Se me secó la lengua y no podía emitir sonidos, tal era mi embarazo.  Su voz grave, pausada,  me envolvió totalmente mientras esperaba que le contestara. Me sentía un poco confundida y asombrada  por  lo que me estaba sucediendo.
Se había sentado en mi banco y me miraba y esa mirada era lo mejor y más estimulante que había sentido en mucho tiempo.  Para convencerme dijo:
-Si querés,  vos y yo, vamos en mi moto-  Me inspiraba confianza y no podía afirmar con certeza a qué se debía ese hecho.
-Bueno-   Pude decir cuando me aflojé un poco.
Dejé de escribir y me fui a dormir. Mi espalda estaba dolorida por haber pasado tantas horas ante mi computadora. Me había olvidado de comer y eso me ponía con humor de todos los diablos. Pero en cuanto a lo que estaba escribiendo, me sentía muy satisfecha, Había logrado lo que quería: que ellos se conocieran y que empezaran a sentir algo especial el uno por el otro.
 Cruzamos la calle  y era como ir caminando  en el aire sin gravitar. Su voz era casi ronca y muy pausada. Todos sus movimientos eran lentos como si nada los apurara. La moto estaba estacionada en la vereda del bodegón. La puso en marcha y, sentándose en ella, me dijo que subiera.  Ese era el momento que yo había imaginado tantas veces. Me senté  detrás de él  y  al arrancar la moto sólo me quedó el recurso de abrazarme a su cintura para no caerme.  Apoyé mi cabeza en su espalda y acercando mi boca a su oreja le dije:
-Hace tiempo que tengo interés en hablar con vos-  Cuando logró entender lo que le estaba diciendo, me preguntó a dónde quería ir y nos alejamos del grupo. Nunca llegamos al departamento en el que irían a ver la ciudad desde las alturas. Le di la dirección de la casa en la que vivía, la que por cierto estaba muy cerca de la plaza, y hacia ella nos encaminamos. Desde ese momento nuestros destinos se entrelazaron.

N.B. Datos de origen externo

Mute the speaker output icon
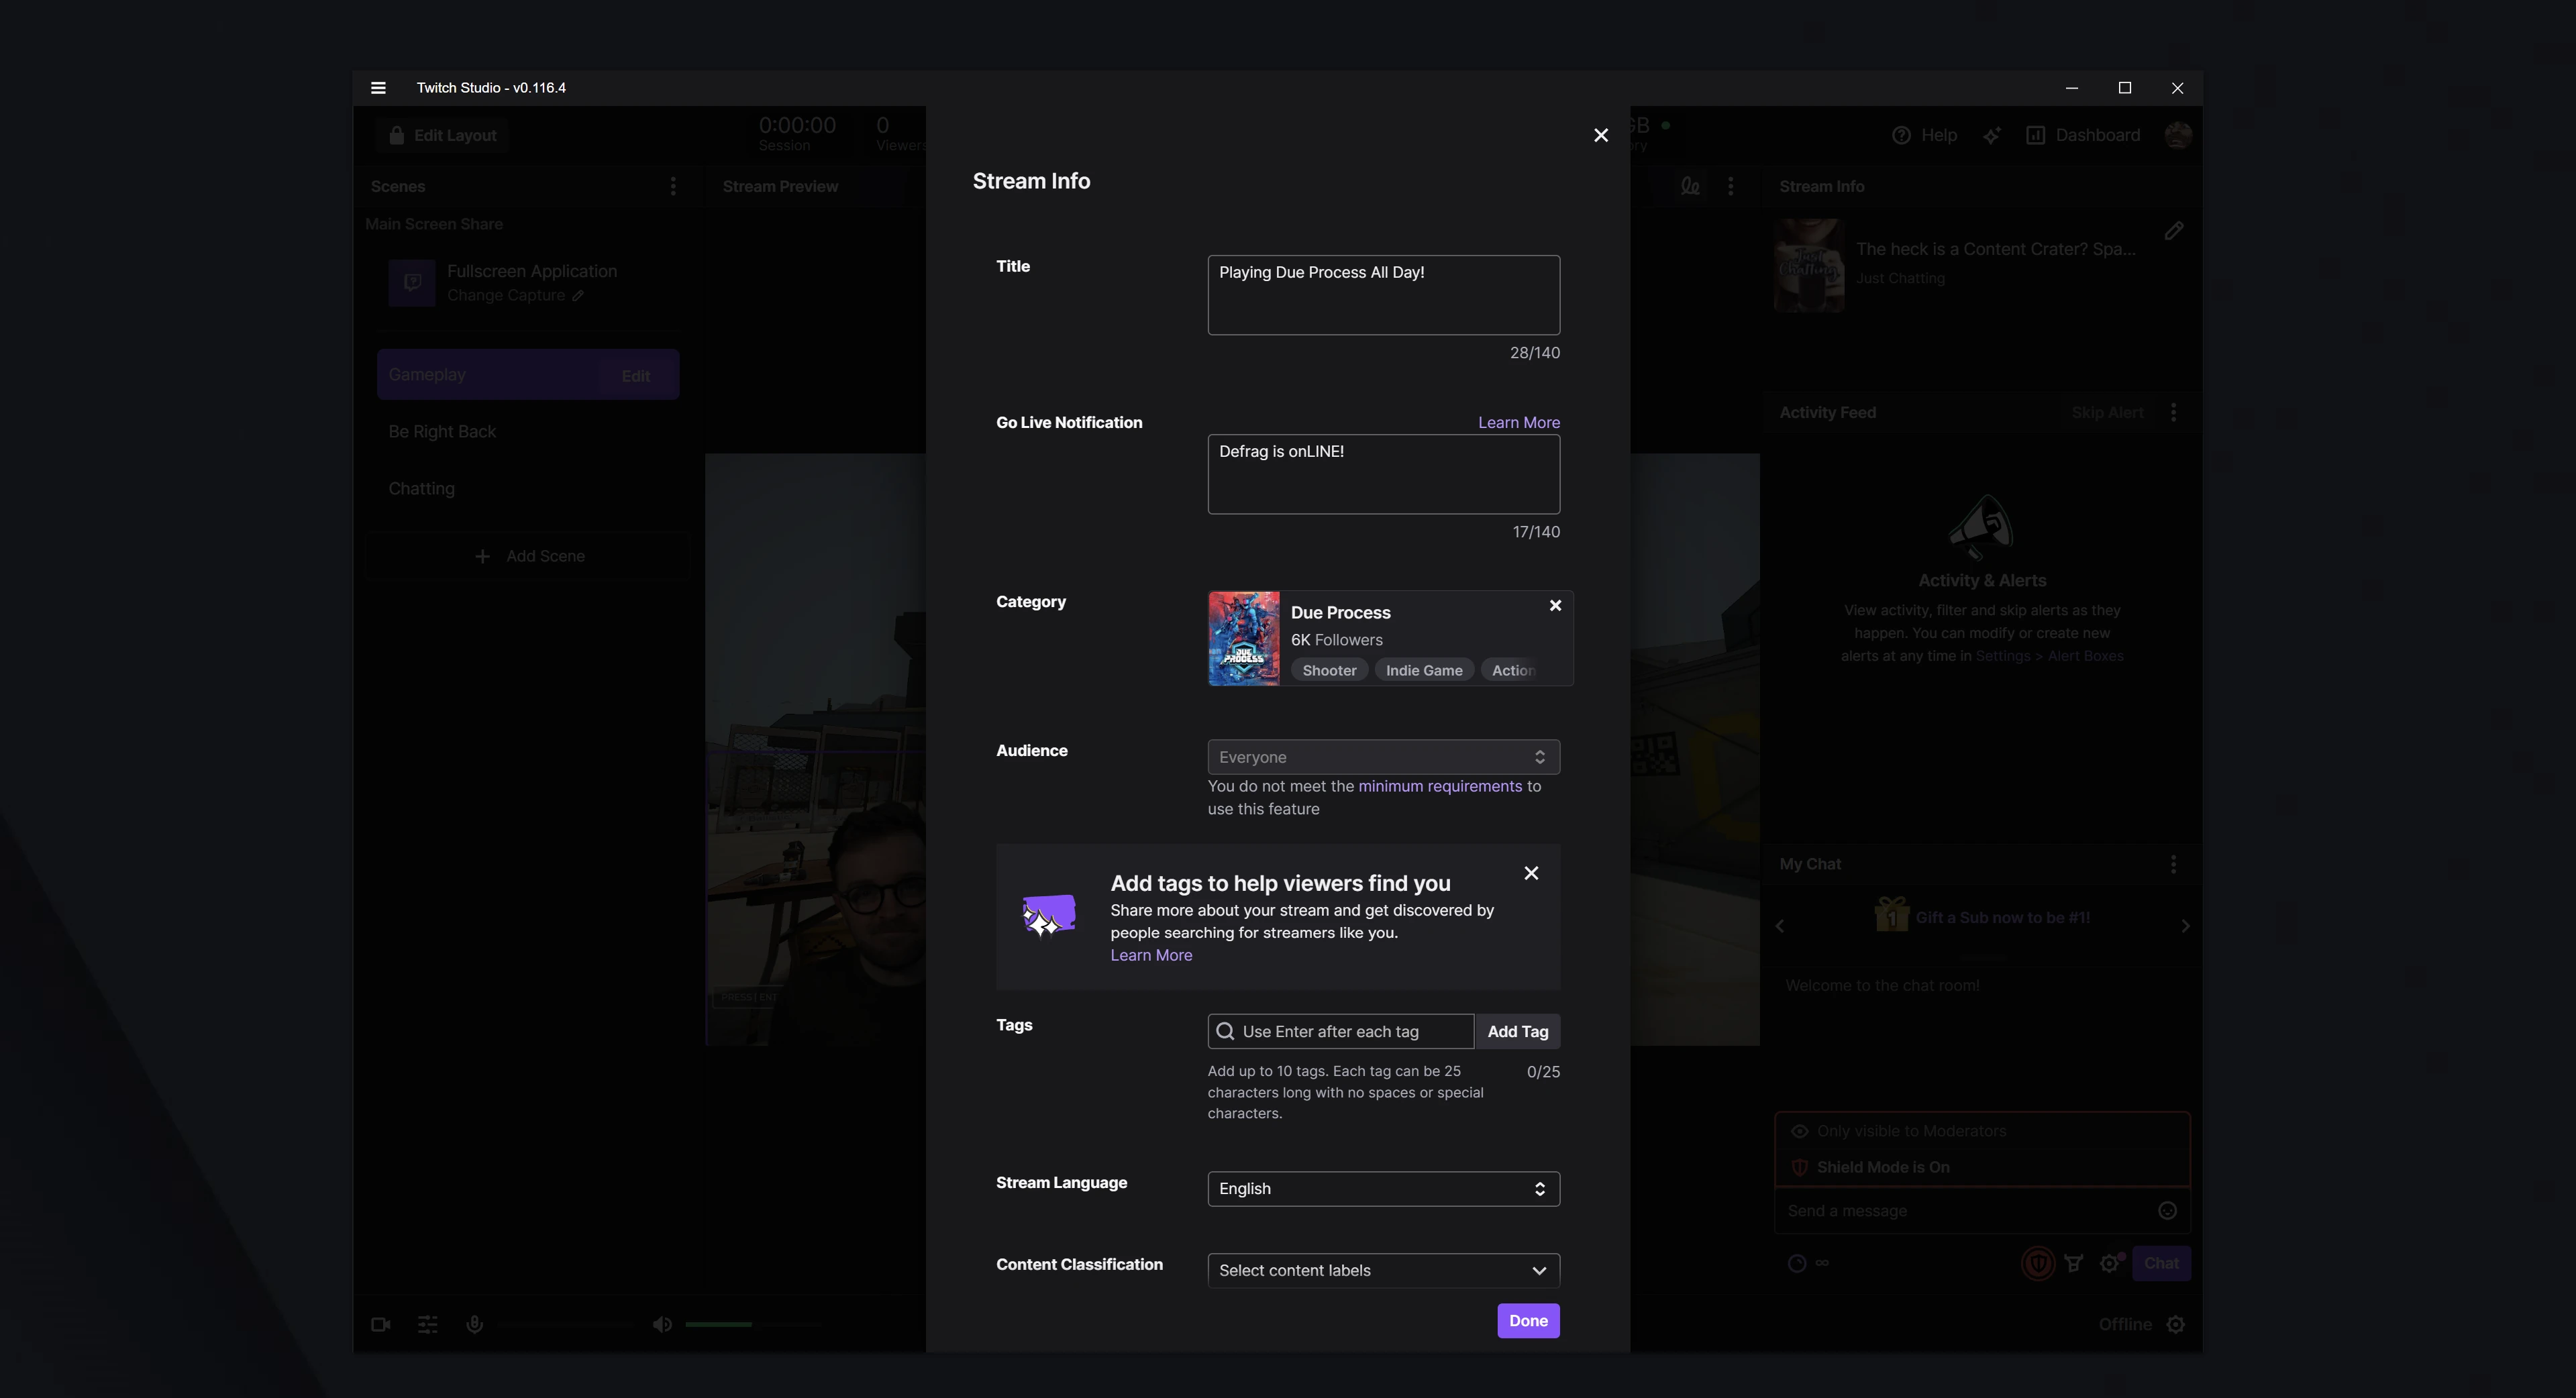Image resolution: width=2576 pixels, height=1398 pixels. 662,1324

Cuando me levanté, sentí que mi cabeza era como un tambor. El esfuerzo que había hecho el día anterior para lograr lo que quería me había dejado extenuada. El teléfono sonó pero no lo atendí. Nuevamente me vino a la mente la súplica del hombre y el capricho de la mujer.  Dudé si seguir adelante o detener  todo en ese momento. Me pregunté si en mi oficio había lugar para ese tipo de ética. ¿Sería yo responsable de la conducta de mis personajes? ¿Se justificaba sentir culpa por la falta de compromiso de él respecto a su compañera y sus tres hijos?  Me estaba volviendo loca. Ellos no existen. Todos dicen que en el transcurso de las historias ficticias, los personajes toman vida propia.  ¿Qué tenía yo que ver con el olvido de sus deberes conyugales  o paternales? Después de todo, yo lo conocí fuera de su casa y no en el núcleo familiar.